Resposta 'desproporcional'
O conflito foi desencadeado pelo ataque sangrento que o grupo terrorista realizou em território israelense em 7 de outubro, que deixou 1.400 mortos, a maioria civis, mais 230 reféns levados para Gaza, segundo as autoridades israelenses. Desde então, Israel, em resposta, realizou uma série de bombardeios no enclave de 362km², deixando, até agora, mais de 8 mil mortos — também na sua maioria civis, incluindo 3.342 menores, segundo último balanço do Ministério da Saúde palestino, que não pode ser verificado de forma independente.

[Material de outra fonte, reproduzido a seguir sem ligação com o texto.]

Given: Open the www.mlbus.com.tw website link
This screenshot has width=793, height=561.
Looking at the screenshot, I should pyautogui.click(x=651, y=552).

Autoridades internacionais alertam, contudo, para uma resposta desproporcional de Israel em sua ofensiva contra o Hamas. Neste domingo, o conselheiro de Segurança Nacional dos Estados Unidos, Jake Sullivan, disse à rede americana CNN que "o governo israelense deveria tomar todas as medidas possíveis ao seu dispor para distinguir entre o Hamas — os terroristas que são alvos militares legítimos — e os civis, que não o são".

Uma declaração semelhante foi feita pelo primeiro-ministro norueguês, Jonas Gahr Støre, que avalia a ofensiva de Israel como "amplamente excedida".

— O direito internacional exige que [a reação] seja proporcional. Os civis devem ser levados em conta, e o direito humanitário é muito claro sobre isso — disse em entrevista na rádio pública NRK.

'Eu estava errado', diz Netanyahu
Por sua vez, neste domingo, Netanyahu teve de recuar e desculpar-se após culpar o establishment militar e de segurança pelos fracassos que levaram ao ataque-surpresa do Hamas ao país. Em comentários na rede social X (antigo Twitter), ele disse que "sob nenhuma circunstância e em nenhum momento (...) foi avisado sobre as intenções de guerra por parte do Hamas".

E acrescentou: "Pelo contrário, a avaliação de todo o escalão de segurança, incluindo o chefe da Inteligência militar e o chefe do Shin Bet, foi que o Hamas foi dissuadido [de conduzir ataques a Israel] e procurava um acordo. Essa foi a avaliação apresentada repetidamente ao primeiro-ministro e ao Gabinete por todo o escalão de segurança e pela comunidade de Inteligência, inclusive até ao início da guerra."

As mensagens geraram uma resposta furiosa, inclusive de dentro de seu próprio Gabinete de Guerra. A postagem foi excluída e o premier israelense pediu desculpas em uma nova postagem, dizendo: "Eu estava errado".

Entre os primeiros a criticar os comentários de Netanyahu estava Benny Gantz, ex-ministro da Defesa e chefe militar centrista que, em prol da unidade nacional, deixou as fileiras da oposição parlamentar para se juntar ao Gabinete de Guerra de emergência de Netanyahu nos dias seguintes ao massacre de 7 de outubro.

"Quando estamos em guerra, liderança significa demonstrar responsabilidade, decidir fazer as coisas certas e fortalecer as forças para que sejam capazes de cumprir o que lhes exigimos", escreveu Gantz.

O líder centrista da oposição, Yair Lapid, disse que Netanyahu "ultrapassou a linha vermelha" e que "enquanto os soldados e comandantes estão lutando valentemente contra o Hamas e o Hezbollah, ele está tentando culpá-los, em vez de apoiá-los".

Enquanto isso, manifestações em apoio aos palestinos se espalham pelo mundo. Agitando bandeiras e faixas, milhares de manifestantes pró-Palestina marcharam pelas ruas de Madri, na Espanha, neste domingo para exigir um cessar-fogo imediato no conflito. Dezenas de milhares de pessoas também se manifestaram em Casablanca, Marrocos. Multidões também participaram de protestos em apoio aos palestinos em Londres, Paris e Zurique, no sábado.